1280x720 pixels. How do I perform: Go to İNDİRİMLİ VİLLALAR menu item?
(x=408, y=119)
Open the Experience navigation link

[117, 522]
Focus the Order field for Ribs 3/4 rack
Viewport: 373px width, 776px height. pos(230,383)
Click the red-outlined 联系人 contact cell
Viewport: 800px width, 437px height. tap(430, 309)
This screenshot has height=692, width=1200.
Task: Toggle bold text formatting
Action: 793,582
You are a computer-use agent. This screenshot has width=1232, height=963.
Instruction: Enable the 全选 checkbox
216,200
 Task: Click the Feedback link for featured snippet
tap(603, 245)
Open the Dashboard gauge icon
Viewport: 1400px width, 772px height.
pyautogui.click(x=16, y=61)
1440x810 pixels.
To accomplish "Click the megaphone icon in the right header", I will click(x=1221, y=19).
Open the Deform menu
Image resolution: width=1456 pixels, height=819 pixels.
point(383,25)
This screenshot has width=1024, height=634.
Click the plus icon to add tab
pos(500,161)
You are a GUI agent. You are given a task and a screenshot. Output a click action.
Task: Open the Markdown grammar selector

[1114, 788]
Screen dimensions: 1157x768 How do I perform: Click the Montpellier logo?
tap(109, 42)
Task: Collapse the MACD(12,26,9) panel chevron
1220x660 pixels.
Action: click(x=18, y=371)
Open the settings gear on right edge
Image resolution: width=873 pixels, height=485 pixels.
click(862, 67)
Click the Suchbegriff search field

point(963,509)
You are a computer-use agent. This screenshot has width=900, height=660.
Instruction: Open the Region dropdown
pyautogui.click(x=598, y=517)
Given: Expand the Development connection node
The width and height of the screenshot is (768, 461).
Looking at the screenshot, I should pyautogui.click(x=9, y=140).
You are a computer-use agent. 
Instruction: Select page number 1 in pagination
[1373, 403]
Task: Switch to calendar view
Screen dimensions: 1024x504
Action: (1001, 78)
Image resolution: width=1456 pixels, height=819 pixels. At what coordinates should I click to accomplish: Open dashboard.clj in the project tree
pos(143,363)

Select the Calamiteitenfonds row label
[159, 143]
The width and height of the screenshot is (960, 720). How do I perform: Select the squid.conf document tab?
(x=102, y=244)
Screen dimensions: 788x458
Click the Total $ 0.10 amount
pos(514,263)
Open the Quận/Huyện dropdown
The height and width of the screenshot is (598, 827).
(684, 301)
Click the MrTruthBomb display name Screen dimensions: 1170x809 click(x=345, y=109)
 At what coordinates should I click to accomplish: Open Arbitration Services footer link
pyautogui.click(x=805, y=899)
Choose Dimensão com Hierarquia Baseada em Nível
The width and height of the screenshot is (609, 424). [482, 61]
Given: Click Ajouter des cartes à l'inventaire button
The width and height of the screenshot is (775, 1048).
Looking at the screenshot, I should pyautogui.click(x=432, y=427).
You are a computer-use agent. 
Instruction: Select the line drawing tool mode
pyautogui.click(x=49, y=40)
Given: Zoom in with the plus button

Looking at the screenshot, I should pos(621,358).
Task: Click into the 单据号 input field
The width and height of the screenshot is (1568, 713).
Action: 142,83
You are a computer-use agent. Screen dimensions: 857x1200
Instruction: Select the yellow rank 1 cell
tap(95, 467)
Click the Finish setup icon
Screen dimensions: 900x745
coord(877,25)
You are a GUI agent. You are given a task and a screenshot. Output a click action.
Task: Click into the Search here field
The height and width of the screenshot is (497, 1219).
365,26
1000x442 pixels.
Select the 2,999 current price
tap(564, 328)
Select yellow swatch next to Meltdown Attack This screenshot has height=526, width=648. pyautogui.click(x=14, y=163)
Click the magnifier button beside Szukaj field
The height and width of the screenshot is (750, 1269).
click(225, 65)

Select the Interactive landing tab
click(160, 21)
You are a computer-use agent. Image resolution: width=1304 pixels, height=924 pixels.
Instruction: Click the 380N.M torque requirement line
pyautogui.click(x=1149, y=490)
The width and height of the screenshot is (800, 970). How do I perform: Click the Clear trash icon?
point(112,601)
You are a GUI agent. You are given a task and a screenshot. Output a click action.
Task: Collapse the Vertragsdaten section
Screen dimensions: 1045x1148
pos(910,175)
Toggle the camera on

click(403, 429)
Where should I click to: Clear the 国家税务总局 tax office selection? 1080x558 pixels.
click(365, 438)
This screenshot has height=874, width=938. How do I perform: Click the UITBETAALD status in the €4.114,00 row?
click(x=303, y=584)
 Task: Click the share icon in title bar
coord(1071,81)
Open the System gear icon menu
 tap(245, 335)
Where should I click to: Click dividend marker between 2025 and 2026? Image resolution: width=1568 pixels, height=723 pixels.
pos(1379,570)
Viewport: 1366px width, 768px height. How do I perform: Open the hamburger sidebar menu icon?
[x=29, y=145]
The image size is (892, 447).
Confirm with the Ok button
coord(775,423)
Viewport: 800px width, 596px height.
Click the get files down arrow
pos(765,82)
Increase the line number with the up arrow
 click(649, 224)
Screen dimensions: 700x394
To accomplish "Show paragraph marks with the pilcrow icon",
——————
▸ Exercise description
All of the data needs to be printed once more, exactly.

▸ Solution to this exercise
1280x720 pixels. How do I perform: Go to İNDİRİMLİ VİLLALAR menu item?
(x=408, y=119)
Open the Experience navigation link

[117, 522]
Focus the Order field for Ribs 3/4 rack
Viewport: 373px width, 776px height. pos(230,383)
Click the red-outlined 联系人 contact cell
Viewport: 800px width, 437px height. tap(430, 309)
This screenshot has height=692, width=1200.
Task: Toggle bold text formatting
Action: 793,582
You are a computer-use agent. This screenshot has width=1232, height=963.
Instruction: Enable the 全选 checkbox
216,200
 Task: Click the Feedback link for featured snippet
tap(603, 245)
Open the Dashboard gauge icon
Viewport: 1400px width, 772px height.
pyautogui.click(x=16, y=61)
1440x810 pixels.
To accomplish "Click the megaphone icon in the right header", I will click(x=1221, y=19).
Open the Deform menu
Image resolution: width=1456 pixels, height=819 pixels.
point(383,25)
This screenshot has width=1024, height=634.
Click the plus icon to add tab
pos(500,161)
You are a GUI agent. You are given a task and a screenshot. Output a click action.
Task: Open the Markdown grammar selector

[1114, 788]
Screen dimensions: 1157x768 How do I perform: Click the Montpellier logo?
tap(109, 42)
Task: Collapse the MACD(12,26,9) panel chevron
1220x660 pixels.
Action: click(x=18, y=371)
Open the settings gear on right edge
Image resolution: width=873 pixels, height=485 pixels.
click(862, 67)
Click the Suchbegriff search field

point(963,509)
You are a computer-use agent. This screenshot has width=900, height=660.
Instruction: Open the Region dropdown
pyautogui.click(x=598, y=517)
Given: Expand the Development connection node
The width and height of the screenshot is (768, 461).
Looking at the screenshot, I should pyautogui.click(x=9, y=140).
You are a computer-use agent. 
Instruction: Select page number 1 in pagination
[1373, 403]
Task: Switch to calendar view
Screen dimensions: 1024x504
Action: (1001, 78)
Image resolution: width=1456 pixels, height=819 pixels. At what coordinates should I click to accomplish: Open dashboard.clj in the project tree
pos(143,363)

Select the Calamiteitenfonds row label
[159, 143]
The width and height of the screenshot is (960, 720). How do I perform: Select the squid.conf document tab?
(x=102, y=244)
Screen dimensions: 788x458
Click the Total $ 0.10 amount
pos(514,263)
Open the Quận/Huyện dropdown
The height and width of the screenshot is (598, 827).
(684, 301)
Click the MrTruthBomb display name Screen dimensions: 1170x809 click(x=345, y=109)
 At what coordinates should I click to accomplish: Open Arbitration Services footer link
pyautogui.click(x=805, y=899)
Choose Dimensão com Hierarquia Baseada em Nível
The width and height of the screenshot is (609, 424). [482, 61]
Given: Click Ajouter des cartes à l'inventaire button
The width and height of the screenshot is (775, 1048).
Looking at the screenshot, I should pyautogui.click(x=432, y=427).
You are a computer-use agent. 
Instruction: Select the line drawing tool mode
pyautogui.click(x=49, y=40)
Given: Zoom in with the plus button

Looking at the screenshot, I should pos(621,358).
Task: Click into the 单据号 input field
The width and height of the screenshot is (1568, 713).
Action: 142,83
You are a computer-use agent. Screen dimensions: 857x1200
Instruction: Select the yellow rank 1 cell
tap(95, 467)
Click the Finish setup icon
Screen dimensions: 900x745
coord(877,25)
You are a GUI agent. You are given a task and a screenshot. Output a click action.
Task: Click into the Search here field
The height and width of the screenshot is (497, 1219).
365,26
1000x442 pixels.
Select the 2,999 current price
tap(564, 328)
Select yellow swatch next to Meltdown Attack This screenshot has height=526, width=648. pyautogui.click(x=14, y=163)
Click the magnifier button beside Szukaj field
The height and width of the screenshot is (750, 1269).
click(225, 65)

Select the Interactive landing tab
click(160, 21)
You are a computer-use agent. Image resolution: width=1304 pixels, height=924 pixels.
Instruction: Click the 380N.M torque requirement line
pyautogui.click(x=1149, y=490)
The width and height of the screenshot is (800, 970). How do I perform: Click the Clear trash icon?
point(112,601)
You are a GUI agent. You are given a task and a screenshot. Output a click action.
Task: Collapse the Vertragsdaten section
Screen dimensions: 1045x1148
pos(910,175)
Toggle the camera on

click(403, 429)
Where should I click to: Clear the 国家税务总局 tax office selection? 1080x558 pixels.
click(365, 438)
This screenshot has height=874, width=938. How do I perform: Click the UITBETAALD status in the €4.114,00 row?
click(x=303, y=584)
 Task: Click the share icon in title bar
coord(1071,81)
Open the System gear icon menu
 tap(245, 335)
Where should I click to: Click dividend marker between 2025 and 2026? Image resolution: width=1568 pixels, height=723 pixels.
pos(1379,570)
Viewport: 1366px width, 768px height. How do I perform: Open the hamburger sidebar menu icon?
[x=29, y=145]
The image size is (892, 447).
Confirm with the Ok button
coord(775,423)
Viewport: 800px width, 596px height.
Click the get files down arrow
pos(765,82)
Increase the line number with the up arrow
 click(649, 224)
Screen dimensions: 700x394
To accomplish "Show paragraph marks with the pilcrow icon",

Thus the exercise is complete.